Exercise. Nothing but the lines from the one containing "Instruction: Click the" to the end of the data should be copied, exactly, and the pictures stay out.

▬▬▬▬▬▬▬▬▬▬

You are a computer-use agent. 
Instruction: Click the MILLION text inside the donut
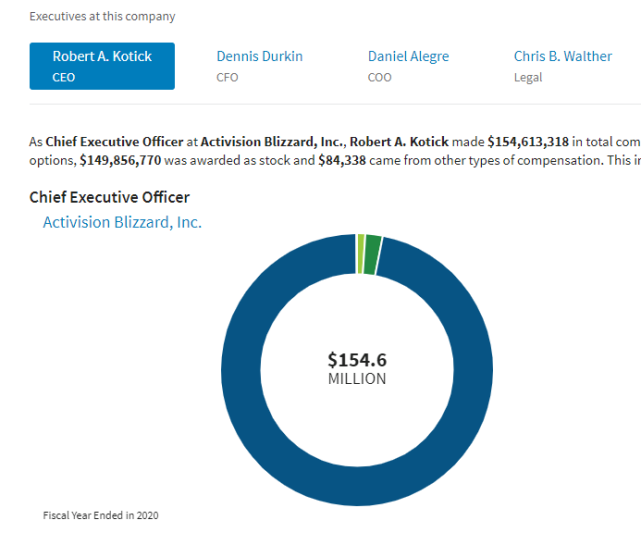click(x=357, y=379)
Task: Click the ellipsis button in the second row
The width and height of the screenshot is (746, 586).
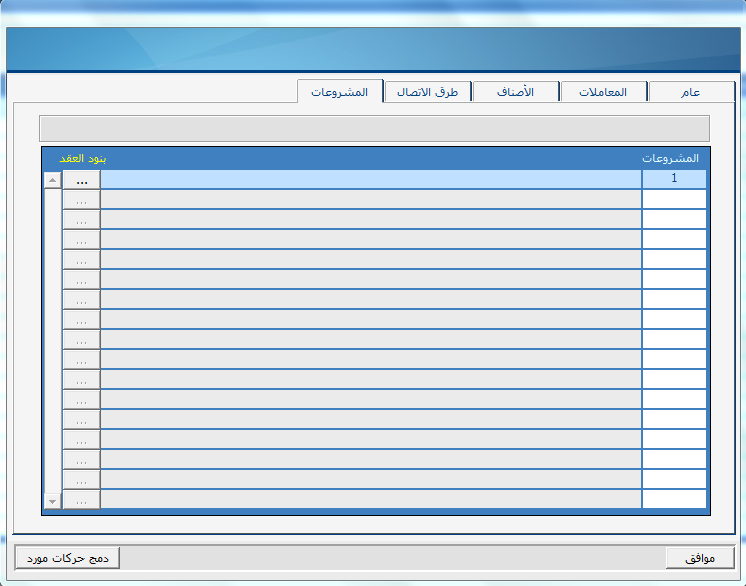Action: (x=81, y=200)
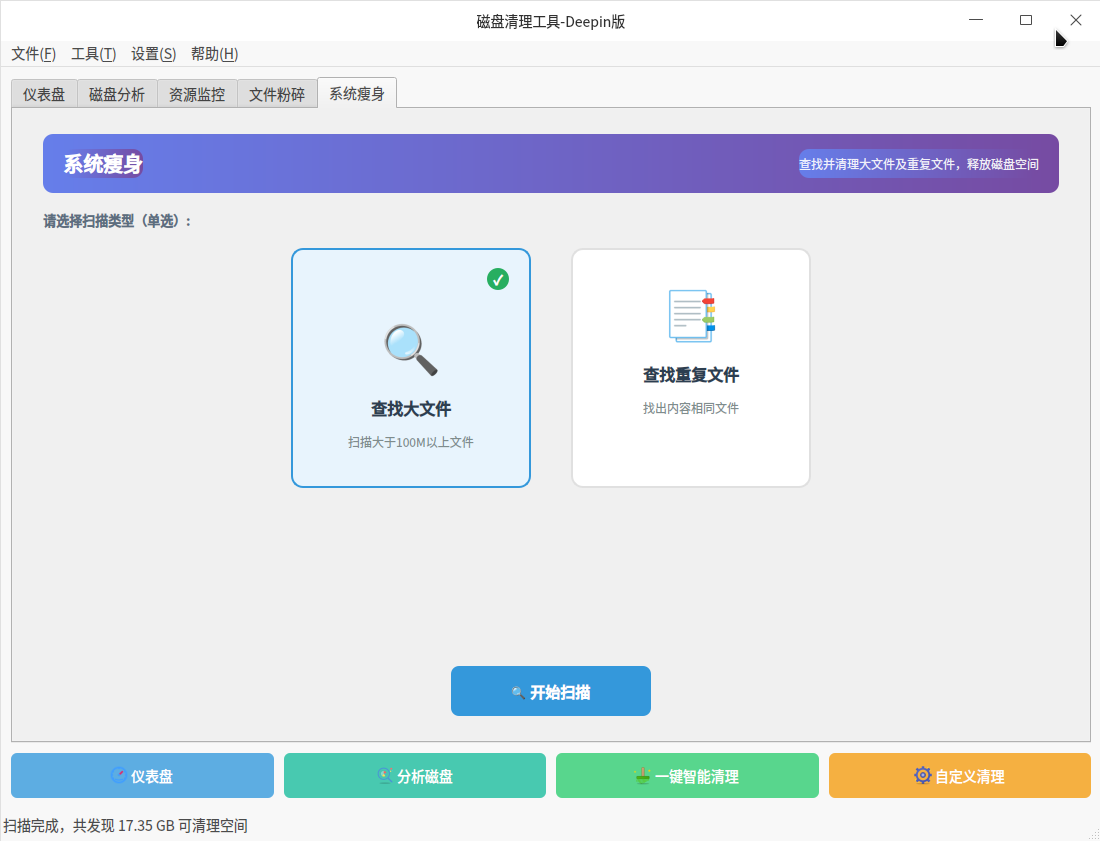Open the 工具(T) menu
The width and height of the screenshot is (1100, 841).
(93, 54)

▬▬▬▬▬▬▬▬▬▬

Task response.
Instruction: Click the MILLION text inside the donut
click(x=357, y=379)
Task: Click the ellipsis button in the second row
The width and height of the screenshot is (746, 586).
Action: (x=81, y=200)
Open the 工具(T) menu
The width and height of the screenshot is (1100, 841).
(93, 54)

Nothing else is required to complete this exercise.